Mental health is such a tricky subject for me as of late. I have felt like a person swinging on the tip of a pendulum with greasy hands that is about to slip off. It is hard to keep my bearings and my mind in the right spot. I just split with my husband and I no longer have my kids with me. Everything around me is shifting like tectonic plates rattling my life apart.
My body reacts to stress, weather, and its own ridiculous machinations. I have less stress because my ex is gone, but I have more stress because my kids are gone, nothing is solid – including my job, and everything is in transition. I live delicately with my own extremes just hoping that I do not fall off the tightrope. Up and down and up and down my emotions go. I am being squeezed in life like a water balloon surrounded and sat upon. At some point it feels like I will burst from emotional stress and physical pain.
In addition to all this turmoil, lovely new partners in life have stepped out of the shadows – anxiety and depression. I never knew they were there. Now, they are ever present and guiding my choices. Heart palpitations, racing thoughts, anxiety that gets more and more wound up like a child racing around the room after sucking down every bit of sugar possible – this is my life.
I live with fear that overwhelms my thoughts and all I can do is hold on until the surge is over – because I have no other choice. My mind and emotions get whipped into a tornado-like state causing destruction to my logic and stability. I can only hold on until the house is dropped on the witch and the ruby slippers appear on my feet.
Statistics say that about 40% of folks with RA struggle with depression – but I think that number is much larger. We often don’t feel safe or comfortable talking about our emotional state. I have struggled with that myself and I am much more open than most people with where I am.
Oh hell no – you have come to the wrong place if you are looking for answers or a cure. I only have coping mechanisms and techniques to help me get through. I cannot tell you life will be easy with an autoimmune disease that constantly attacks your body. I cannot say your pain will ease or that your life will get easier. In fact, the choices and decisions just get harder and more challenging.
I cannot believe the difficult decisions I have had to make over the last six years – deciding if my kids will have enough food or I get the medication that allows me to work; pushing myself just a little more so I can meet my metrics or pay for it the next day by missing work; hiding my pain and sucking up the ache inside my mind so I can feign normalcy, or being honest about the pain that makes me unable to sit all day while inflammation licks the bones in my back with searing pain.

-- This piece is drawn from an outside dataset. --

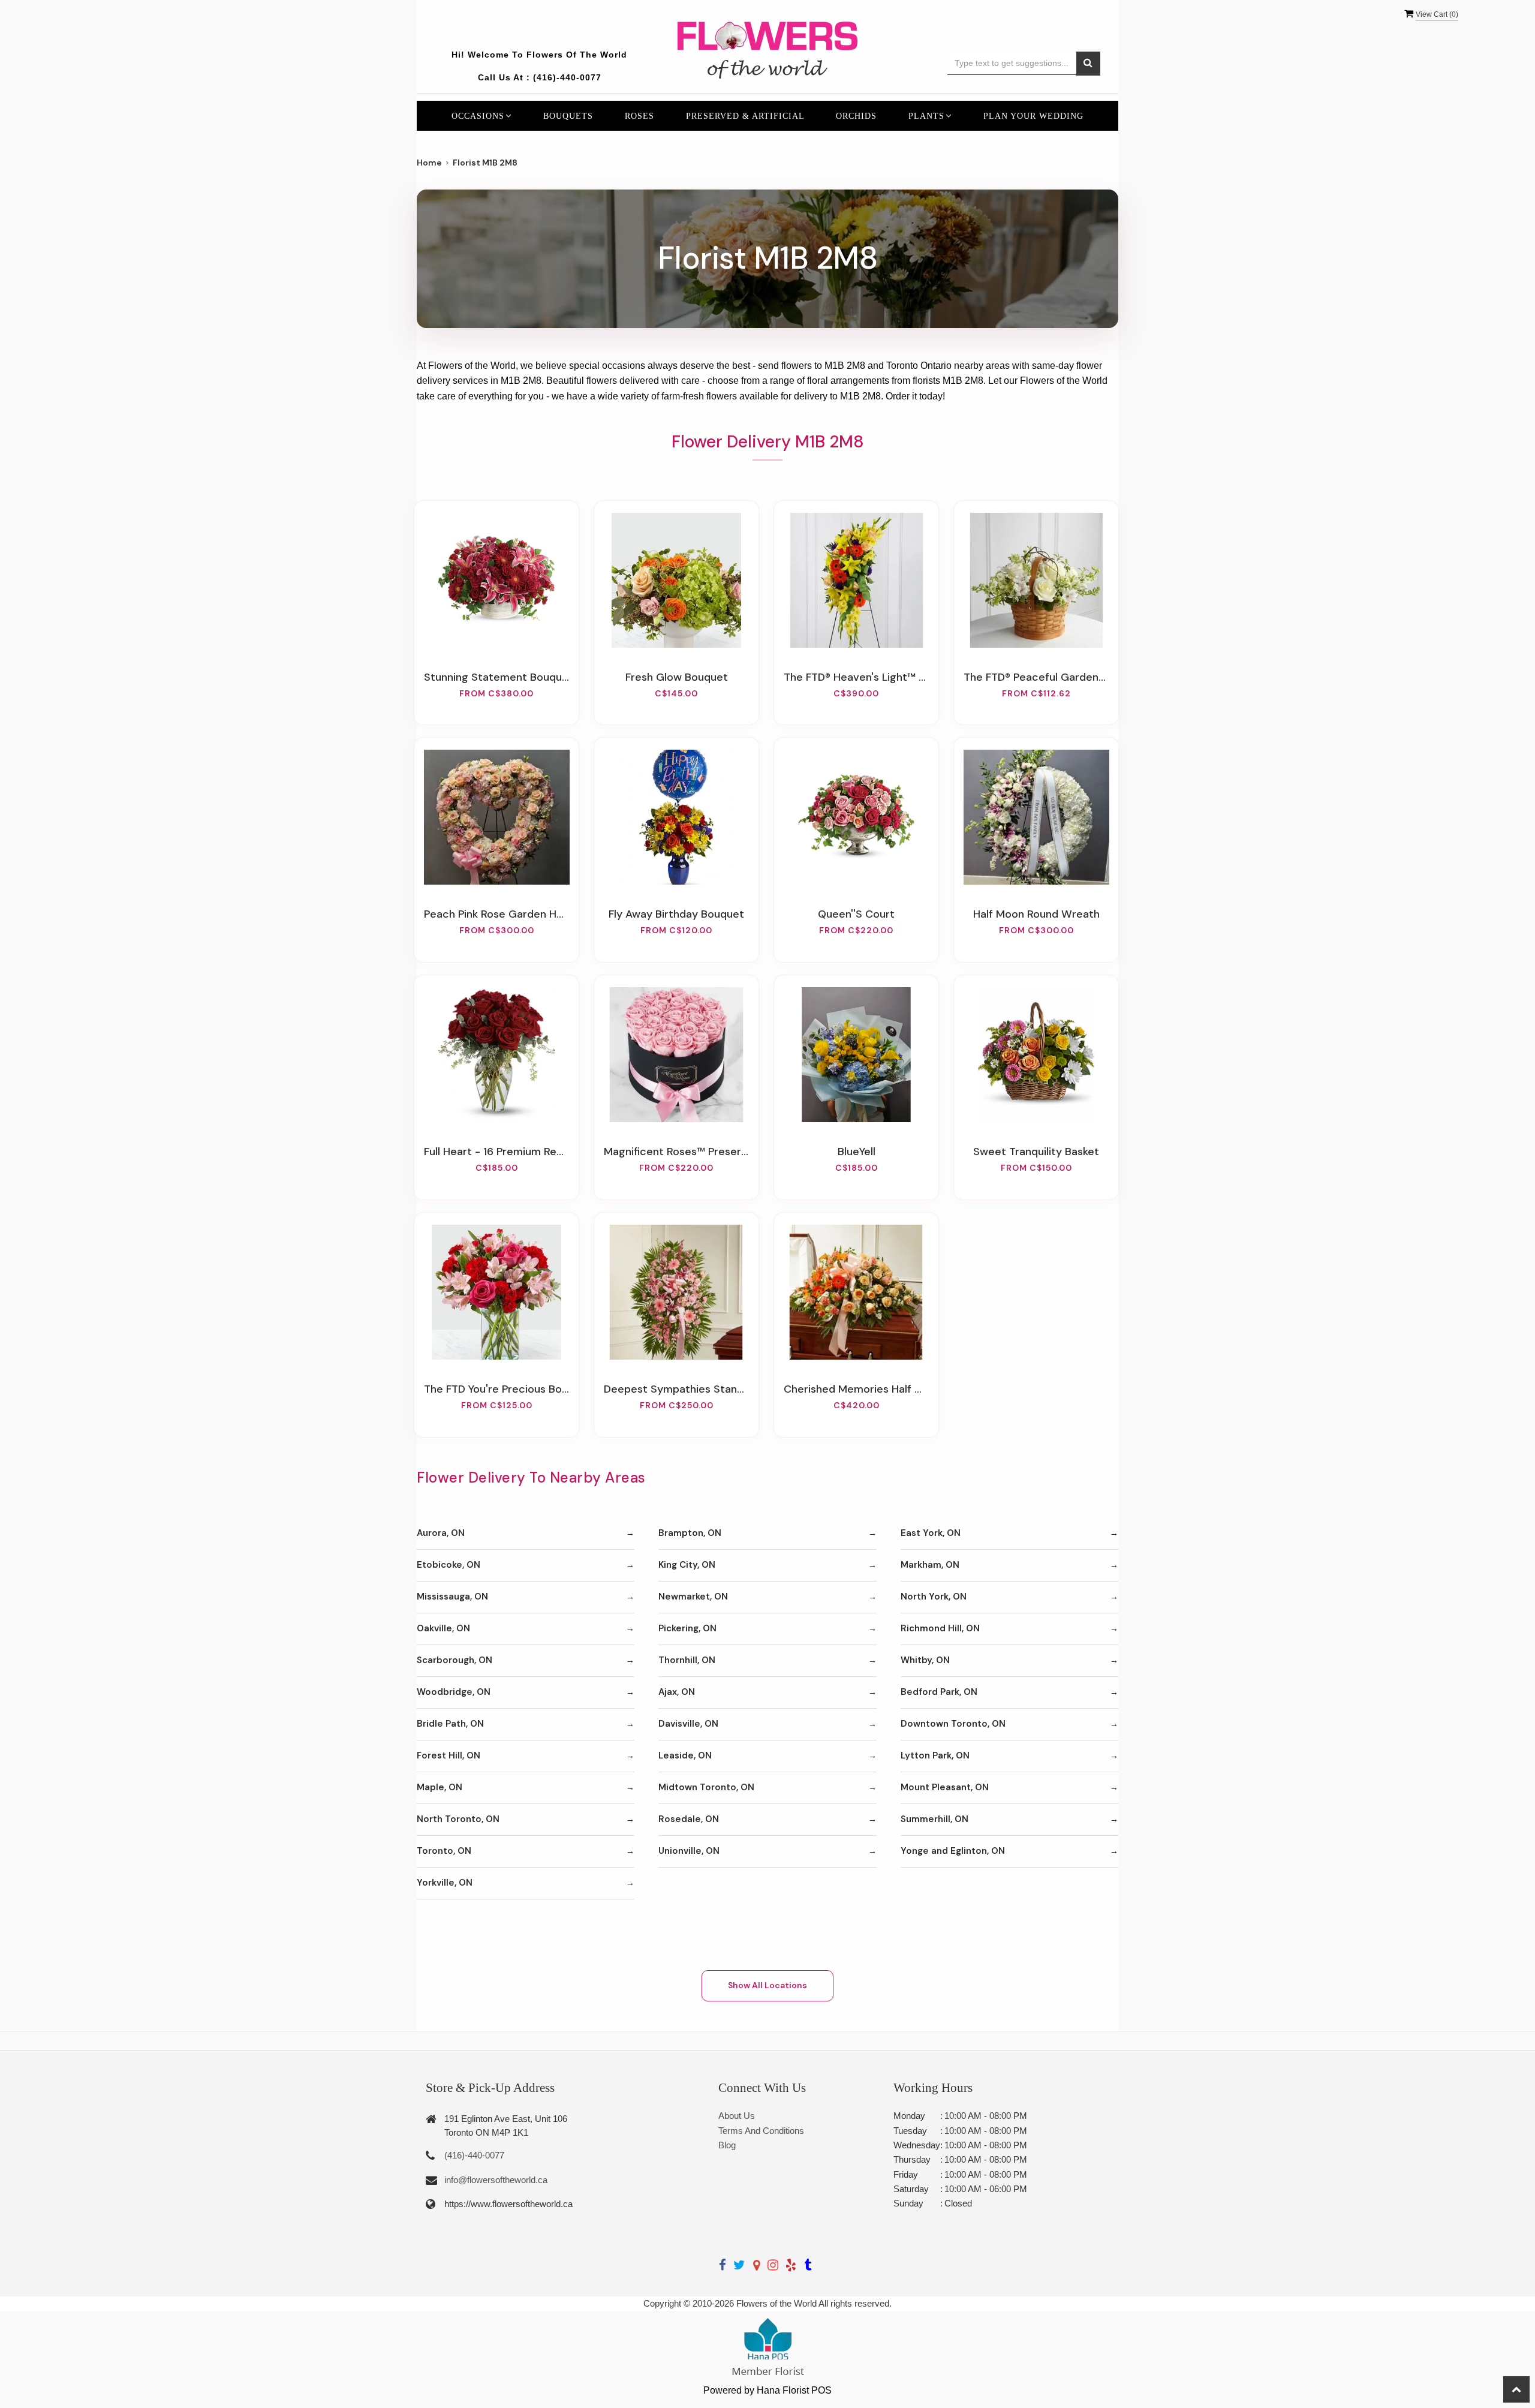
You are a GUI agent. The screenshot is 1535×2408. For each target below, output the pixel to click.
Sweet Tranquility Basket (1036, 1151)
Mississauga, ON (452, 1597)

Do I reveal my grisly struggle sooner rather than later to those I meet, or do I wait until the last minute when I feel like they are more emotionally invested in me? How much do I really talk about the pain? Am I a burden? Will the loneliness ever become easier to handle? How much guilt can I wrangle with when I continuously have to cancel or say no to social events? Is it ever possible for someone without an autoimmune disease to truly understand the severity of my daily struggle? Can an outsider truly understand what it feels like to wake up inflamed and out of breath so that lifting the hair dryer after a shower makes my arms tired like I just lifted weights? Will the burning and swelling in my shoulder joints ever translate to another person’s reality?
I honestly don’t know.
Friends & Help
All I know is I have friends and family. Amazing people who love me and encourage me and hold my hand. I get through my days because I ask for help and humbly thank those who are willing to do so. I manage because I am learning to listen to my body – including my emotions – and do what is right for me. I have to take care of myself and I know I cannot do it alone. When pain fogs my brain my best friends are always there to lovingly support me. When ache distracts me from what is important, my friends wipe that mirror clean so I can see clearly.
With the help of a therapist I am learning that putting my health first is not selfish. It is okay to say no and to make choices that are best for me – even in the face of another person’s loss. I need that outside set of eyes and ears right now because my anxiety and depression are dragging me into the bushes. I need someone to help me discover the right path, and teach me how to treat myself better instead of letting guilt and shame and anger ruin me.
It is hard and scary to know this disease will never go away. It is ominous to realize that destruction of my joints and continuous pain are my existence. Taking naps are a priority when I am tired and my body aches. Pain pills are now and will always be a part of my future.
But I only have one life to live. I will not miss it because I am bitter or angry. I try to deal with what is happening and make good choices because this is all I have. I do not want to look back over my life and see ruin and destruction. I want good times, good memories, and good love. So, I push through. I push on. I learn and I lean on those I love. That is how I take care of my mental health and live with RA.